→ **EXCERTO**:
----------

Neste sentido, a afasia é uma perturbação de linguagem, adquirida e de etiologia neurológica, que não pode ser explicada pela presença de perturbações ao nível sensorial, cognitivo ou motor, não havendo qualquer dificuldade do indivíduo na programação ou execução dos movimentos de articulação oral (Hallowell & Chapey, 2008, cit in Santos, 2013). No que diz respeito à taxonomia das afasias, pode encontrar-se a divisão em dois grupos, nomeadamente o das afasias típicas (originadas por lesões a nível cortical no hemisfério esquerdo) e o das afasias atípicas (originadas por lesões no hemisfério direito – cruzadas, ou a nível subcortical do hemisfério esquerdo – subcorticais).

Dentro da tipologia, e além das afasias mencionadas no parágrafo anterior, surgem a afasia transcortical mista e a afasia anómica (Castro-Caldas, 2000, cit in Santos, 2013). Ardila (2010) propõe uma classificação das afasias em primárias (afasia de Wernicke e afasia de Broca), secundárias (afasia de condução) e disexecutivas (afasias transcorticais).

Com base no modelo Wernicke-Lichtheim pode definir-se: a afasia de Broca enquanto perturbação na expressão resultante de lesão no centro motor da linguagem – incapacidade de expressar linguagem; a afasia de Wernicke enquanto perturbação na compreensão resultante de lesão no centro sensorial – incapacidade de perceber linguagem; a afasia de condução como perturbação resultante de lesão no fascículo arqueado, o trato que une estes dois centros – dificuldade na repetição do discurso; a afasia transcortical motora quando a lesão abrange os centros motor e conceptual – incapacidade de expressar mas repetição preservada; a afasia transcortical sensorial quando a lesão abrange os centros sensorial e conceptual – incapacidade de compreender mas repetição preservada; a afasia global, quando as lesões são extensas afetando todos os centros; e a afasia anómica, sem ligação com lesão numa área específica – dificuldade em encontrar palavras/nomes (Kertesz, Sheppard & MacKenzie, 1982; Yourganov, Smith, Fridriksson & Rorden, 2015).

----------

Registos armazenados:
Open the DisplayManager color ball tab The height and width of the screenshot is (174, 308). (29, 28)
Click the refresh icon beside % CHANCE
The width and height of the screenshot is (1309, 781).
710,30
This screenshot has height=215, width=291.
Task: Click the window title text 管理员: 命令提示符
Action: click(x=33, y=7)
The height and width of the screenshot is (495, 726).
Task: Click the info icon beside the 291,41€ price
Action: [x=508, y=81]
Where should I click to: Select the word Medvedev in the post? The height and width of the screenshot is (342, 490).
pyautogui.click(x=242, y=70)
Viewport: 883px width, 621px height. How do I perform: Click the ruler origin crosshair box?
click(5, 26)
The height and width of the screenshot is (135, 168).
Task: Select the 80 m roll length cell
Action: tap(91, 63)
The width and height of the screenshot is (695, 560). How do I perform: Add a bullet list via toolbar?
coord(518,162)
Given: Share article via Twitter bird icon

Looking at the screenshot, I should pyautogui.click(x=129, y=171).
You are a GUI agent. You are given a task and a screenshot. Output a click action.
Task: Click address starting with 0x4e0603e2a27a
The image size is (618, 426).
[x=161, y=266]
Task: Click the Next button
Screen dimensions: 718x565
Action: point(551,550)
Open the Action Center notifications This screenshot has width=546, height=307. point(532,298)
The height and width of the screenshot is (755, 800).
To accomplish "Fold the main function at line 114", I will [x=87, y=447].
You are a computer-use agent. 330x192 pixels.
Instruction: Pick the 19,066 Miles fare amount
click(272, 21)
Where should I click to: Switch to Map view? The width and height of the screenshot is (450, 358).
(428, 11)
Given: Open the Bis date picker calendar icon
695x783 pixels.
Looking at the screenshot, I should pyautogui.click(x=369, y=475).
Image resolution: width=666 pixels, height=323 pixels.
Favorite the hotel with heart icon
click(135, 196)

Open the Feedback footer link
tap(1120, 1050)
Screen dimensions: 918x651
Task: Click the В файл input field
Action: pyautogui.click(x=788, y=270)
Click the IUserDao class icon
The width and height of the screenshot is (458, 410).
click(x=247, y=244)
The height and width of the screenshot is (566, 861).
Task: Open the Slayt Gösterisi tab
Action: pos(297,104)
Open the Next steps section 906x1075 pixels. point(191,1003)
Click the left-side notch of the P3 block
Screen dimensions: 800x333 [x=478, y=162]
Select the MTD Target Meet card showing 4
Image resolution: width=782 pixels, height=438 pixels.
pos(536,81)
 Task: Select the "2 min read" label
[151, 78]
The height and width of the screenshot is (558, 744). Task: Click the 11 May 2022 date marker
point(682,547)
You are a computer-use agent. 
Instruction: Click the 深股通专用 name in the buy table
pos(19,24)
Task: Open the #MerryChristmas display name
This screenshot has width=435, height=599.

----------

→ **O QUE FAZER**: Prossiga o excerto sobre a classificação das afasias a partir do ponto em que termina. Os registos provêm de uma fonte distinta.

→ **RESOLUÇÃO DO PROBLEMA**:
2.3. Principal patologia que afeta a linguagem

Uma das patologias mais comummente associadas ao surgimento de disfunção na linguagem é o acidente vascular cerebral (AVC), sendo a disfunção mais frequente a afasia (Otal, Olma, Flöel & Wellwood, 2015; Plowman, Hentz & Ellis, 2012; Yourganov, Smith, Fridriksson & Rorden, 2015). Tal como mencionado no Programa Harvard Medical School Portugal (2012), o AVC é uma lesão cerebral resultante da interrupção do fornecimento de sangue ao cérebro, podendo ser classificado em hemorrágico ou isquémico, de acordo com o tipo de interrupção (por rebentamento de um vaso sanguíneo vs. pelo tamponamento de um vaso sanguíneo).

Neste sentido, e de acordo com a literatura, a afasia está patente em situações de incapacidade severa ao nível da fraqueza dos membros, perda de funções e perda de QI, bem como de um menor grau de recuperação das atividades sociais (Wade, Hewer, David & Enderby, 1986). Quanto ao prognóstico da afasia pós-AVC, são tidas em conta algumas variáveis, nomeadamente o momento em que surgiu a afasia e respetiva severidade, e a localização e tamanho da lesão (Plowman, Hentz & Ellis, 2012).

2.4. Instrumentos de avaliação neuropsicológica das afasias

Quanto à avaliação específica das afasias, Goodglass (1986) e Stringer (1996), citados por Lezak et al (2004), aludem para questões comummente presentes nos testes que são realizados ao paciente, nomeadamente o pedido para nomear objetos simples, reconhecer palavras simples faladas, agir de acordo com ordens em série, repetir palavras e frases, reconhecer letras, números, palavras e símbolos simples escritos/impressos, fornecer respostas verbais e gestuais a questões simples escritas/impressas e escrever letras, números, palavras, entre outros. Alguns testes podem inclusivamente conter um pedido para o paciente contar uma história, por exemplo.